É altura de os dirigentes europeus acordarem para a dolorosa realidade que tem sido ignorada durante todo este tempo.   A Europa não enfrenta uma crise da dívida soberana, como Ackermann e Trichet nos querem fazer crer.   Na realidade, a Europa enfrenta uma crise financeira no seu sector bancário. Não apenas a Grécia, Portugal e a Irlanda, mas a maioria dos grandes bancos europeus estão insolventes.

Pior ainda, o facto de os líderes europeus, para enfrentar a crise da dívida grega, terem permitido um resgate no ano passado agravou os problemas.   O BCE está em risco de se tornar, por agora, a maior "vítima" da crise financeira global.   Com uma exposição de mais de 440 mil milhões de euros nos países periféricos, perdas patrimoniais de 4.25% podiam conduzir o BCE à insolvência.

De acordo com uma reportagem de “Open Europe”, pesadas perdas para o BCE já não são um risco remoto.   Mesmo com mais resgates da UE e do FMI é pouco provável que a Grécia saia da crise nos próximos anos, o que também deitaria abaixo os bancos do país.   Calcula-se que as perdas resultantes para o BCE estejam entre 44 500 milhões de euros e 65 800 milhões de euros, o que equivale a activos entre 2,35 e 3,47 por cento, isto é, por pouco não acaba com o capital base do BCE.

A única forma de esconder da população esta terrível realidade tem sido continuar os resgates aos países periféricos e impor medidas de austeridade draconianas.
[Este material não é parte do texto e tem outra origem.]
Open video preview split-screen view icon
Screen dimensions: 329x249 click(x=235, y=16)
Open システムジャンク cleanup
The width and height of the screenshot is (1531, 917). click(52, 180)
Durante a crise, os muito apregoados mitos sobre a preguiça da Grécia e os comportamentos laxistas nos países do Sul apenas serviram como pretexto para distrair os contribuintes alemães da verdade incontornável de que são eles que estão a resgatar os seus próprios bancos.   A raiva dos populistas do norte tem sido dirigida directamente contra os trabalhadores em luta no sul enquanto quem beneficia são os banqueiros.
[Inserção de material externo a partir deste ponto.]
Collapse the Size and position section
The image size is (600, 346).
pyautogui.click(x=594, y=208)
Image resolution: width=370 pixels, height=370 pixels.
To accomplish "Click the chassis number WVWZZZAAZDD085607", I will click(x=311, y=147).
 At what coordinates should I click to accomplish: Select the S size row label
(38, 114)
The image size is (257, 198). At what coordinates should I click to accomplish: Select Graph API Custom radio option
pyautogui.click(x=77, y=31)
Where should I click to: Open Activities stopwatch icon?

Na verdade, os contribuintes da Europa nunca resgataram a Grécia, Portugal ou a Irlanda.   Resgataram o senhor Ackermann e os seus amigos.   E em breve serão igualmente chamados a resgatar o senhor Trichet.   E, suprema das ironias, a mentira inicial de que a reestruturação da dívida grega traria consequências desastrosas para a Europa foi repetida tantas vezes que se transformou em realidade.   Se tivéssemos agido há um ano e meio para permitir à Grécia uma reestruturação da dívida, a falência financeira teria sido limitada.


Mas agora que o BCE está seriamente exposto, o alarmismo de Ackermann transformou-se numa profecia auto-cumprida.  
Permitamos então que esta singela verdade seja revelada a todos:   ainda estamos a viver sob uma ditadura do capital financeiro na qual dois banqueiros têm o poder de configurar a nossa realidade.   E até que afrontemos esses banqueiros e nos levantemos para quebrar a sua ligação invisível estaremos a ser firmemente conduzidos à ruína.